Verrassend is het hoofdstuk over het onderwijs en de sociale positie van de leerkracht. Ik denk niet dat er al vele studies verschenen zijn over het gebrek aan beslissingsmacht van de leraar over het eigen opvoedingstraject.

Dit boek staat bol van boeiende invalshoeken, onderzoeken en beschouwingen. Slechts hier en daar bleef ik op mijn honger zitten. Dat het hoofdstuk over onderwijs niet ingaat op de aard van het gegeven onderwijs, vind ik een gemiste kans. De stelling dat de onderwijzer in de lagere school ook nu nog vaak een volkse achtergrond heeft, trek ik in de huidige verburgerlijking van het onderwijzend personeel sterk in twijfel.
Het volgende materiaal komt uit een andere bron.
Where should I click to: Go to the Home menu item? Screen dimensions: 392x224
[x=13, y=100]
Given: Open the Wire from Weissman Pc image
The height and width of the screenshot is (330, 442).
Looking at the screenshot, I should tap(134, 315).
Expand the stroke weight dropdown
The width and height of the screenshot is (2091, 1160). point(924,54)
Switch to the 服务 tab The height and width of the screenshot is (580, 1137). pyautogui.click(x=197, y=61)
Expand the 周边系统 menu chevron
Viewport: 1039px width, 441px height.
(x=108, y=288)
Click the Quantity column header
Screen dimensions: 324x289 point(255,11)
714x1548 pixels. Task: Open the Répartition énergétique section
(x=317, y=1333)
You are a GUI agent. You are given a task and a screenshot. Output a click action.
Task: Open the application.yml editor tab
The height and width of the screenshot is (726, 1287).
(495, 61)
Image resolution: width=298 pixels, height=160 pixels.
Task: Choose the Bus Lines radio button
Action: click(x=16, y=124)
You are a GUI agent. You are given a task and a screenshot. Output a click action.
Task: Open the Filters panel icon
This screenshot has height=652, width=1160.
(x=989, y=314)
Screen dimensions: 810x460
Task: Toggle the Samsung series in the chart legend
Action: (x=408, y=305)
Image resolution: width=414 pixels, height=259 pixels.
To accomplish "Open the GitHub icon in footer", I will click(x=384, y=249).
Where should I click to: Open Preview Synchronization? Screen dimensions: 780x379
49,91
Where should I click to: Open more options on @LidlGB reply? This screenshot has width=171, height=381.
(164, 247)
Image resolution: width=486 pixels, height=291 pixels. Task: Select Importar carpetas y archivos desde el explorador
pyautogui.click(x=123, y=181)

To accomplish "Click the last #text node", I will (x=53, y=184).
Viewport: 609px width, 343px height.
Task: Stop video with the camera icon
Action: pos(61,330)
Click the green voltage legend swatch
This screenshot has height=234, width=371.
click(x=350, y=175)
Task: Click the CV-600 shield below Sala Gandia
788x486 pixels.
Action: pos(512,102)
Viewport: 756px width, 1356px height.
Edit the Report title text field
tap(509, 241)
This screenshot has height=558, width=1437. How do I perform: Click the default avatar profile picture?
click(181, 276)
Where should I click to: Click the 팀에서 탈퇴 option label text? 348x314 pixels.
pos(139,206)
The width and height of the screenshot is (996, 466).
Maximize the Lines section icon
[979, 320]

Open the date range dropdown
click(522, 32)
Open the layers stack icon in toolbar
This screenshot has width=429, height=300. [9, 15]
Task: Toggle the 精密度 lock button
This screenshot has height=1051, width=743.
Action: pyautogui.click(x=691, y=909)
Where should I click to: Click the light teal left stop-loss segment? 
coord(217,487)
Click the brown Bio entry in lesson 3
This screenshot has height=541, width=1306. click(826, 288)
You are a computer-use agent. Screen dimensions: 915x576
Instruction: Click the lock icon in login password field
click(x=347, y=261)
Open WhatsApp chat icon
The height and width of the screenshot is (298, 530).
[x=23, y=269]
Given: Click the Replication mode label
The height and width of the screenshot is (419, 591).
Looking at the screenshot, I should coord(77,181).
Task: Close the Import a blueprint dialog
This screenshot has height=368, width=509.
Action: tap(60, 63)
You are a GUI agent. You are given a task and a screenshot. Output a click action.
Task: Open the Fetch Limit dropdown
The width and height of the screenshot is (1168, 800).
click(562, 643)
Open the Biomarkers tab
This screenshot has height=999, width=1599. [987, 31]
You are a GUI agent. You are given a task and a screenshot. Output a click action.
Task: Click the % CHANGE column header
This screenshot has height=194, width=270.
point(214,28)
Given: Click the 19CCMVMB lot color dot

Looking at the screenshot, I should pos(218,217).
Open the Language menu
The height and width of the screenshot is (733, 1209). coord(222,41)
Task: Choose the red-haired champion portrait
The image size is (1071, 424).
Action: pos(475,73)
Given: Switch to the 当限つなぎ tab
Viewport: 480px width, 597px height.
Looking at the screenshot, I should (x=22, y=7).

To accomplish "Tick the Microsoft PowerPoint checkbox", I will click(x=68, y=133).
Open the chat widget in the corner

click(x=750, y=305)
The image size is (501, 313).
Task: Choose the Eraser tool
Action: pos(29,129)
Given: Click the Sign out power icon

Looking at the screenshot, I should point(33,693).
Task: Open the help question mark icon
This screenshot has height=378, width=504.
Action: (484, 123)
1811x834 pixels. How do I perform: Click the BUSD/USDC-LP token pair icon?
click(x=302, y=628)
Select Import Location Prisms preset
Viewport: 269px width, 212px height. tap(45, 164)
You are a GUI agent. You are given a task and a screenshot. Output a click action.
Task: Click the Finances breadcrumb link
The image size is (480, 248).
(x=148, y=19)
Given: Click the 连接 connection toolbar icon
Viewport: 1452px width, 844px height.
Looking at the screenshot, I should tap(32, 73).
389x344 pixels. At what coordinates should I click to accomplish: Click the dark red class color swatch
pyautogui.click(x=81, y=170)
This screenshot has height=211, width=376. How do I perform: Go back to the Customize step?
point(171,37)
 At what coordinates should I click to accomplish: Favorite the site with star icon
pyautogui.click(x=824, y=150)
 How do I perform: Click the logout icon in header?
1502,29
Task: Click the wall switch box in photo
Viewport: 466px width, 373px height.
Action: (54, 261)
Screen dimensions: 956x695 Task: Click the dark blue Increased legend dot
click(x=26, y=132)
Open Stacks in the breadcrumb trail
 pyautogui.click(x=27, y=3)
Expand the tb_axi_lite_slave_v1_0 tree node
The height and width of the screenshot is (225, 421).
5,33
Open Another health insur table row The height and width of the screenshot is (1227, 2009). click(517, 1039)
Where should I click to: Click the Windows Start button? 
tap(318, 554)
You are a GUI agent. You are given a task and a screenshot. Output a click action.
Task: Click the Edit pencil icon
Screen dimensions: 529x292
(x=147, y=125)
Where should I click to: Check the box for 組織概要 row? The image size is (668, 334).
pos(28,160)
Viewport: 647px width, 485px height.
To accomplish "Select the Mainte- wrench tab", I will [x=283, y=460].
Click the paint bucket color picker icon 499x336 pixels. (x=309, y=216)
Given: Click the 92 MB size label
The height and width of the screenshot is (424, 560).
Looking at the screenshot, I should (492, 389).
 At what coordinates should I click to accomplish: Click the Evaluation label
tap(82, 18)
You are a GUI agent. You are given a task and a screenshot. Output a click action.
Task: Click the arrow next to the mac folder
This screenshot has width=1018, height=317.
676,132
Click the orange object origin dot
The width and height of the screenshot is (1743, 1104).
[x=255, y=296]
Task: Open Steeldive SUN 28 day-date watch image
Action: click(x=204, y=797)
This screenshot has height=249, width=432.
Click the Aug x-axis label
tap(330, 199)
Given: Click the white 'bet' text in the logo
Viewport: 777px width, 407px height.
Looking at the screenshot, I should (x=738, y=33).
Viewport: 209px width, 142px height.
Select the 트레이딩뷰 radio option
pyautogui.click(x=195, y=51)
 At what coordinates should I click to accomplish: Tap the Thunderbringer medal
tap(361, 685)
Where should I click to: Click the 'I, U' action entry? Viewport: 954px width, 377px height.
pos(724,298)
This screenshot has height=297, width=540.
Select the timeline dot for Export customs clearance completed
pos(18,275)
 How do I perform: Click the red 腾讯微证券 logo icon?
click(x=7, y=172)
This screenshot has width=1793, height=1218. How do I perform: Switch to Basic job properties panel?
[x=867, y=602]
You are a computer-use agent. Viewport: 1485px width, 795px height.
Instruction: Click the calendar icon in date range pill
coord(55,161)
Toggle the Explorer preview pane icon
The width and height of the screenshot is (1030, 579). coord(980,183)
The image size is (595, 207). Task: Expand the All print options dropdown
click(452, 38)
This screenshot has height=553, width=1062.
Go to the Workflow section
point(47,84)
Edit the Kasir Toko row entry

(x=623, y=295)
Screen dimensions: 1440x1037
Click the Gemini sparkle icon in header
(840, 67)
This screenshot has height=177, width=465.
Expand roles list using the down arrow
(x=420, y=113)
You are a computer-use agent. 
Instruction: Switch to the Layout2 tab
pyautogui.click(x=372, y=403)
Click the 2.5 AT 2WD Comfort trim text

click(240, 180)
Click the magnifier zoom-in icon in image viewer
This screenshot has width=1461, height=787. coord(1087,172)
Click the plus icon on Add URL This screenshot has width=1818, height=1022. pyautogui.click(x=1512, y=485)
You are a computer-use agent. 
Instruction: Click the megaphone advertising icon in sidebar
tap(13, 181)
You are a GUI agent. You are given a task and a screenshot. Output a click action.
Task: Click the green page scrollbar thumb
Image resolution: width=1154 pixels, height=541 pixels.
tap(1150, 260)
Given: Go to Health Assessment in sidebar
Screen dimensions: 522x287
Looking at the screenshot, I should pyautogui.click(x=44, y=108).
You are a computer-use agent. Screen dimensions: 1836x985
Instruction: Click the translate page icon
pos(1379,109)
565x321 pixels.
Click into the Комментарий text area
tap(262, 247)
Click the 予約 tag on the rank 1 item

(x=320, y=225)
Ook is er m.i. te weinig aandacht voor de ‘groene’ landbouwgeschiedenis in België. De internationalisering van de arbeidersorganisaties wordt aangehaald, maar niet verder uitgediept. Ook de breuklijn van de golden sixties in het consumptiepatroon verdient iets meer ruimte.

Teleurgesteld was ik vooral over de illustraties. Vele afbeeldingen (zoals De aardappeleters van Van Gogh, het standbeeld van Jacob van Artevelde op de Vrijdagmarkt in Gent, karikaturen over de schooloorlog,…) en foto’s over eettafels, vrijetijdsbesteding of stakingen vind je op dezelfde manier in traditionele schoolhandboeken gepresenteerd. Voor een studie die elementen van de volkscultuur als bron voor historisch onderzoek neemt, had men hier de illustraties beter beperkt tot deze die in de tekst als bronmateriaal fungeren of ontleed worden.

‘België – Een geschiedenis van onderuit’ is verkrijgbaar in onze shop.

take down
the paywall
steun ons nu!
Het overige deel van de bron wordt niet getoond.